Advancements in the epidemiology of Müllerian anomalies has resulted in earlier diagnosis and treatment. Uterine obstructions can be surgically repaired or managed to result in successful perinatal outcomes.

Normal ovarian function is not interrupted in females with Müllerian anomalies and women with the anomaly have been able to utilise assisted reproductive technologies and a gestational carrier to increase the chance of successful reproductive outcomes.

===Maintaining pregnancy===
Physiological changes that occur in conjunction with Müllerian anomalies explain why some women with the disorder experience difficulties maintaining pregnancy. These physiological changes include compromised blood flow to the uterus, low uterine muscle mass and an insufficient cervix.

An insufficient flow of blood to the uterus would compromise nutritional supply to the foetus and waste removal from the foetus, and this can explain the heightened occurrence of low foetal birth weight (intrauterine growth restriction) and spontaneous abortions in women with Müllerian anomalies. Women with anomalies such as didelphys and bicornuate uteri present with a decreased uterine size and subsequent lower muscle mass. A diminished uterine capacity reduces the likelihood of the foetus reaching full-term development due to spatial constraints, explaining the higher rates of preterm births observed in women with Müllerian anomalies.

Stored records

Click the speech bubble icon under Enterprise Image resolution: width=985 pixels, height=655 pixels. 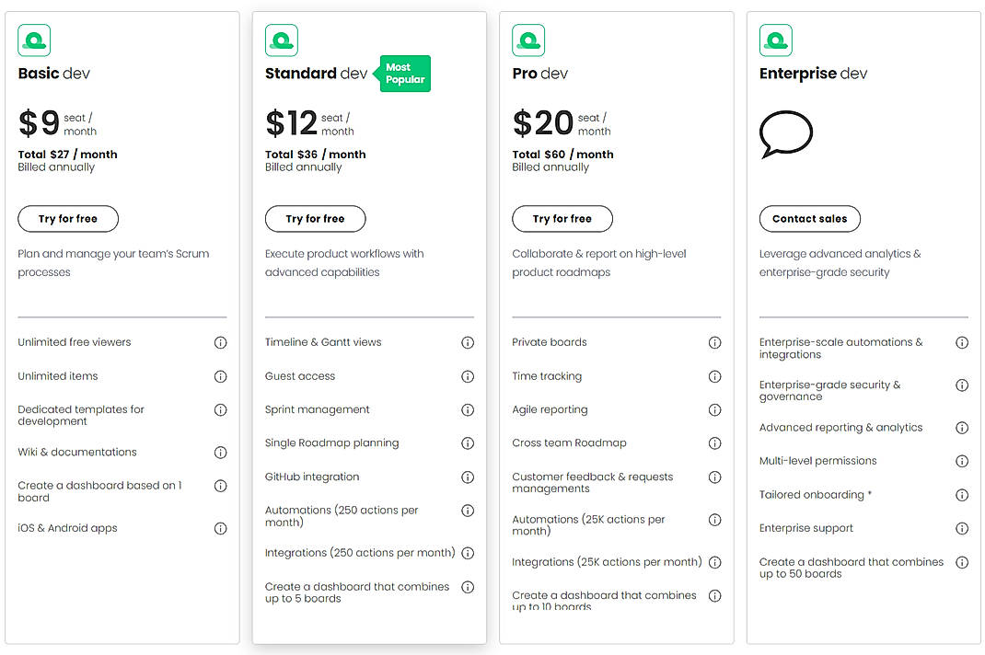coord(785,133)
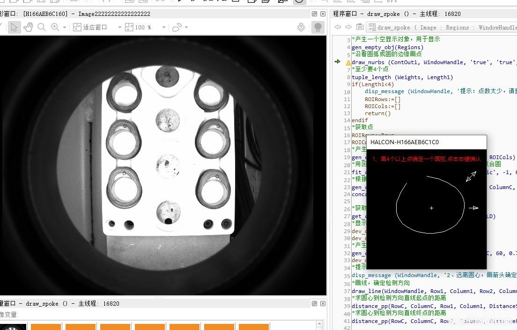Click the clipboard list icon in program window
The width and height of the screenshot is (517, 330).
point(360,27)
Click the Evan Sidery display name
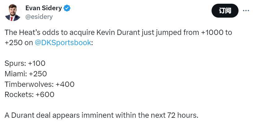This screenshot has width=254, height=123. tap(44, 8)
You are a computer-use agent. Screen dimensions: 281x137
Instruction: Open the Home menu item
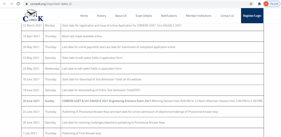click(x=84, y=16)
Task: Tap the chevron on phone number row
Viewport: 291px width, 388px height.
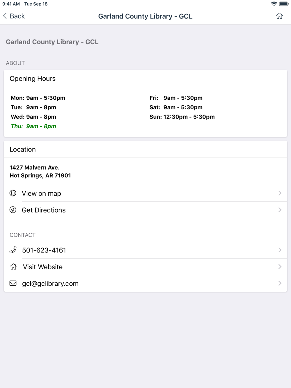Action: [280, 250]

* **Problem details**
Pick up the passage on Müllerian anomalies and pregnancy and continue it after its last sentence.

* **Answer below**
The degree to which the Müllerian anomaly impairs the reproductive potential of a woman varies between individuals, and is dependent on the type of anomaly and its severity. Women with minor fusion defects such as arcuate uteri and septate uteri tend to have a lower risk of aversive pregnancy outcome, compared to patients with major fusion defects, such as unicornuate uteri, bicornuate uteri and didelphys uteri. Females with severe agenesis and/or hypoplasia, such as in MRKH syndrome, have an increased chance of poor reproductive outcomes without surgical intervention.

===Assisted reproductive technologies===
Women with Müllerian anomalies often utilise assisted reproductive technologies such as in vitro fertilisation (IVF), intracytoplasmic sperm injection (ICSI) and embryo transfer (ET), and/or a gestational carrier. Compared to individuals with no uterine anomalies, women with Müllerian anomalies exhibit no differences in number of follicles produced, number of oocytes retrieved, or levels of estrogen produced. The normal follicular function, oocyte population and estrogen levels in women with Müllerian anomalies occurs as normal ovarian function is not compromised in the disease.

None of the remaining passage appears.